Your goal
Word for word, transcribe the lines from the one containing "The image size is (1568, 731)." through the end of the entries, both included, and nothing else.

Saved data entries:
------------------------------

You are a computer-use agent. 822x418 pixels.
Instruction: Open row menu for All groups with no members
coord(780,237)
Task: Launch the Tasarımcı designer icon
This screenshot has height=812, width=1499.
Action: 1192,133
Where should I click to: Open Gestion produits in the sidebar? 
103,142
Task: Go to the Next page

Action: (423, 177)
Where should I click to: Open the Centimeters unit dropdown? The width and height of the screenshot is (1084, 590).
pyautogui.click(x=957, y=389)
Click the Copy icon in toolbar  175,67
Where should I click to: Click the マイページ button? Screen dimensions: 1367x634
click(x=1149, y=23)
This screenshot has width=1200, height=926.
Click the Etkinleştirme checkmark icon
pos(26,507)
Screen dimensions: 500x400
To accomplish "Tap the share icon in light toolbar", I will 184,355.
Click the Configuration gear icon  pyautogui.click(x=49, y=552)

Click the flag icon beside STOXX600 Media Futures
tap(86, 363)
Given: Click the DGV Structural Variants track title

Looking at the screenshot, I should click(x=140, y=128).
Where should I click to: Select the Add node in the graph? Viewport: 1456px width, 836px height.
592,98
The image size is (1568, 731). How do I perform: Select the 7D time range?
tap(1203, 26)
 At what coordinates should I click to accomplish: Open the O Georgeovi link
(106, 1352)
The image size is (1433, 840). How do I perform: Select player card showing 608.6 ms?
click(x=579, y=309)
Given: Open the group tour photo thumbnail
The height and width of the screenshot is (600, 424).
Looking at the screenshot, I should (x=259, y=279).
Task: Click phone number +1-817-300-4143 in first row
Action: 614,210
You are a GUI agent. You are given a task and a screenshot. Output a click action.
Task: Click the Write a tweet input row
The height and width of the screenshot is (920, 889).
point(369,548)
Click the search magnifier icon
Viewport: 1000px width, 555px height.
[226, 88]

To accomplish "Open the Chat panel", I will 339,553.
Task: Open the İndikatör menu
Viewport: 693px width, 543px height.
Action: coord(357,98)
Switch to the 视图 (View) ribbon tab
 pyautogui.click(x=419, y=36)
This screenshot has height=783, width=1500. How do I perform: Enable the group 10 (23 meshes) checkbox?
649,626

------------------------------

Response for this exercise
The image size is (1568, 731). How do I perform: Select the 7D time range?
tap(1203, 26)
 At what coordinates should I click to accomplish: Open the O Georgeovi link
(106, 1352)
The image size is (1433, 840). How do I perform: Select player card showing 608.6 ms?
click(x=579, y=309)
Given: Open the group tour photo thumbnail
The height and width of the screenshot is (600, 424).
Looking at the screenshot, I should (x=259, y=279).
Task: Click phone number +1-817-300-4143 in first row
Action: 614,210
You are a GUI agent. You are given a task and a screenshot. Output a click action.
Task: Click the Write a tweet input row
The height and width of the screenshot is (920, 889).
point(369,548)
Click the search magnifier icon
Viewport: 1000px width, 555px height.
[226, 88]

To accomplish "Open the Chat panel", I will 339,553.
Task: Open the İndikatör menu
Viewport: 693px width, 543px height.
Action: coord(357,98)
Switch to the 视图 (View) ribbon tab
 pyautogui.click(x=419, y=36)
This screenshot has height=783, width=1500. How do I perform: Enable the group 10 (23 meshes) checkbox?
649,626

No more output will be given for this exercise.